Newspapers speak of a heat wave when it is 25 degrees in July

Or what we in the Antipodes affectionately call 'summer'.

The railway system

The state of Britain's railways is enough to drive anyone to despair, says Katrina

The state of Britain's railways is enough to drive anyone to despair, says Katrina

The efficiency (or lack thereof) and cost of train travel makes you somewhat long for Mussolini.

'Was fascism that bad?' you wonder, two hours into a supposedly short trip home.

The popularity of M&S sandwiches

People go crazy for an M&S sandwich. I've seen WhatsApp threads light up with delight when new flavor combinations hit those fluorescent refrigerators.

All (deliberately?) ignoring the fact that cold kills the flavor and those sad little sammies are boring pabulum.

The worst comes at Christmas, when suddenly every sarnie is filled with some form of congealed pork and entirely TOO MUCH cranberry. I wouldn't mention it if the locals weren't completely evangelical about their quality.

Reader, they are not good. They are not cheap. It's mass production of nonsense and the sooner we stand up to the propaganda, the happier our tummies will be. To paraphrase Douglas Adams, a tasty sandwich is not something sinful that only foreigners do. You deserve better.

Washing machines in kitchens

Baffling: the presence of washing machines in kitchens

Baffling: the presence of washing machines in kitchens

When I think of “fresh laundry,” I don't jump into the room with a lingering smell of fried garlic and burnt toast.

Scottish pronunciation of place names

I now live in England. I lived in Scotland for ten years. The Scots language is beautiful, as are the regional dialects, from the inscrutable cadences of Aberdonian Doric, the gruff glottals of Glasgow, to the fascinating Dundonian use of vowels, stretched and contorted like verbal mozzarella.

But I would swear that the pronunciation of place names is a trick to embarrass foreigners.

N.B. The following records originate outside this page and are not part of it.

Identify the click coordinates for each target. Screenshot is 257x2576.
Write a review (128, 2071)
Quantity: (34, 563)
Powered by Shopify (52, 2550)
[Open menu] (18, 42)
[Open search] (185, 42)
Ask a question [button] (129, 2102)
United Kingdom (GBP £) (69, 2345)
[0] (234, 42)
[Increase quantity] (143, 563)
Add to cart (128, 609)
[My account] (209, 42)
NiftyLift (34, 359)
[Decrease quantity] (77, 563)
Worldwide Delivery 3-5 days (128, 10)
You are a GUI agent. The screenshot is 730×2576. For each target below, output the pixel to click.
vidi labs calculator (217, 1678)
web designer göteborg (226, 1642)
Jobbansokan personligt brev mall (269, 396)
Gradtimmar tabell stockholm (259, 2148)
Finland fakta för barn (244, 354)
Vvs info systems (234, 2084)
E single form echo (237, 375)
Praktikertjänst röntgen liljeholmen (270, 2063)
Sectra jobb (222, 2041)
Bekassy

Milngavie is a mull man? Culross is coo-riss? Kirkcudbright is somehow kir-coo-bree?

It was purely confusing, buddy.

Arguing about whether to put jam or cream on a scone first

What is scone on?  Jam or cream first?  Not as interesting as you might think, argues Katrina

What is scone on? Jam or cream first? Not as interesting as you might think, argues Katrina

This is a nation of Shakespeare and Austen; of Hume and Locke; by Jesse Armstrong and Armando Iannucci. It is full of thoughts, humor, insight and philosophy. There is so much to discuss. But no.

Instead, let's do six rounds AGAIN, with the smooshy gloop going on top of sweet bread first, as if it were somehow sparkly. Or matters. It's all getting chewed up, folks.

See also: arguments about the best cookies or the right tea strength.

Football chants

I attended my first football match in Edinburgh in the biting cold, enduring a cup of hot Bovril for warmth (it tastes like old bull sweat).

Some guy with a nice hip on the field did something stupid with the ball.

A wildly rude chant rang out through the crowd. Not focused on the away team, on the home team.

It boggles my mind that a crowd of people who probably hadn't put on their sneakers in years felt it right to abuse fit young men who they claimed to be into.

British people complain about foreign influences infiltrating their culture

The Beatles and the Rolling Stones drew their musical inspiration from black American blues and rock. Ska started in Jamaica. Fish and chips come from Spanish, Portuguese and Dutch culinary traditions. Tea comes from Asia.

So let's not clutch our pearls when someone who just watched Friends says “garbage” instead of “crap.” British cultural identity is not slowly being corrupted. We have always been a global village.